## Problem statement
Here is the task for the records below: repeat exactly the lines from the one with "Save the activity" to the one with "You are a computer-use agent. This", both included, and nothing else.

Stored items from a collection:
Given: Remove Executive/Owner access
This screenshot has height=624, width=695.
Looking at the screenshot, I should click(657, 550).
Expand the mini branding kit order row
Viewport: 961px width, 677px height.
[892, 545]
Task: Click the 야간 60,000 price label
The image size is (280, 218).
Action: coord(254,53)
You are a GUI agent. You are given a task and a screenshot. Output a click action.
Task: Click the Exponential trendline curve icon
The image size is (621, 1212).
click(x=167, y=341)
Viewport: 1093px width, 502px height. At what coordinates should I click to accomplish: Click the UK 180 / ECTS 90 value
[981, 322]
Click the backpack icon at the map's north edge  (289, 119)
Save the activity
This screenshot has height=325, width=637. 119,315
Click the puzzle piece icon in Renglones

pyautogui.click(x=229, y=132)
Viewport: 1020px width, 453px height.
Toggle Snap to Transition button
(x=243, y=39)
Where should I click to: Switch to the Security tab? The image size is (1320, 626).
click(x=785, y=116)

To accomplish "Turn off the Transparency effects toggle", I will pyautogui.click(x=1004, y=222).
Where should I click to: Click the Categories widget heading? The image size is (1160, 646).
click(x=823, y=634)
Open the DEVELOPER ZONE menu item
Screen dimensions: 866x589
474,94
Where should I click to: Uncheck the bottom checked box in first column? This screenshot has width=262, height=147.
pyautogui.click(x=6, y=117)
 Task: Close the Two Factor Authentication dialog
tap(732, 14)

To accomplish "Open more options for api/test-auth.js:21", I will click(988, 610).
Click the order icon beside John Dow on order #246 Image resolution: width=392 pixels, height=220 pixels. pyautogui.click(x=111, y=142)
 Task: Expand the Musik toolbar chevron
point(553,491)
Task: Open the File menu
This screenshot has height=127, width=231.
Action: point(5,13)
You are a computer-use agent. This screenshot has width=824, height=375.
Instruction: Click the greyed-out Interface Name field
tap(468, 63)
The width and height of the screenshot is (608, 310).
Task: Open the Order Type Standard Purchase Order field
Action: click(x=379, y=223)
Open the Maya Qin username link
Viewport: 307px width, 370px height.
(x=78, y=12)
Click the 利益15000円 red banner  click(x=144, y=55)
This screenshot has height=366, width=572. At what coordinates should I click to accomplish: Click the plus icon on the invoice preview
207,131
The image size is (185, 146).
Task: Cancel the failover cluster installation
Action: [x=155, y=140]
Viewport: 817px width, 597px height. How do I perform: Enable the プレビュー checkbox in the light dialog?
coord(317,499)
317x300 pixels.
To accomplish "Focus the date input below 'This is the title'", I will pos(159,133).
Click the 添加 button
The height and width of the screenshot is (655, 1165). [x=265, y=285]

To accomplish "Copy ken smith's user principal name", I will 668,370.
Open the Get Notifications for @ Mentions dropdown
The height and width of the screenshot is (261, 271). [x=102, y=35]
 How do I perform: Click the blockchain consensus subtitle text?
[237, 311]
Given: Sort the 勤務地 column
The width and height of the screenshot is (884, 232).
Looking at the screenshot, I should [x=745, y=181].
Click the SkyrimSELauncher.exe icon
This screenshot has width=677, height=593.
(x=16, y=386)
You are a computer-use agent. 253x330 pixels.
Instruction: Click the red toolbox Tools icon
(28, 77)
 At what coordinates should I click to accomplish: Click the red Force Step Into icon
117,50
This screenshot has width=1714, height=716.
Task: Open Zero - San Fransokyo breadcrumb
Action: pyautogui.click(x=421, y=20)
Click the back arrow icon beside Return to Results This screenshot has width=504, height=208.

## Result for this exercise
Save the activity
This screenshot has height=325, width=637. 119,315
Click the puzzle piece icon in Renglones

pyautogui.click(x=229, y=132)
Viewport: 1020px width, 453px height.
Toggle Snap to Transition button
(x=243, y=39)
Where should I click to: Switch to the Security tab? The image size is (1320, 626).
click(x=785, y=116)

To accomplish "Turn off the Transparency effects toggle", I will pyautogui.click(x=1004, y=222).
Where should I click to: Click the Categories widget heading? The image size is (1160, 646).
click(x=823, y=634)
Open the DEVELOPER ZONE menu item
Screen dimensions: 866x589
474,94
Where should I click to: Uncheck the bottom checked box in first column? This screenshot has width=262, height=147.
pyautogui.click(x=6, y=117)
 Task: Close the Two Factor Authentication dialog
tap(732, 14)

To accomplish "Open more options for api/test-auth.js:21", I will click(988, 610).
Click the order icon beside John Dow on order #246 Image resolution: width=392 pixels, height=220 pixels. pyautogui.click(x=111, y=142)
 Task: Expand the Musik toolbar chevron
point(553,491)
Task: Open the File menu
This screenshot has height=127, width=231.
Action: point(5,13)
You are a computer-use agent. This screenshot has width=824, height=375.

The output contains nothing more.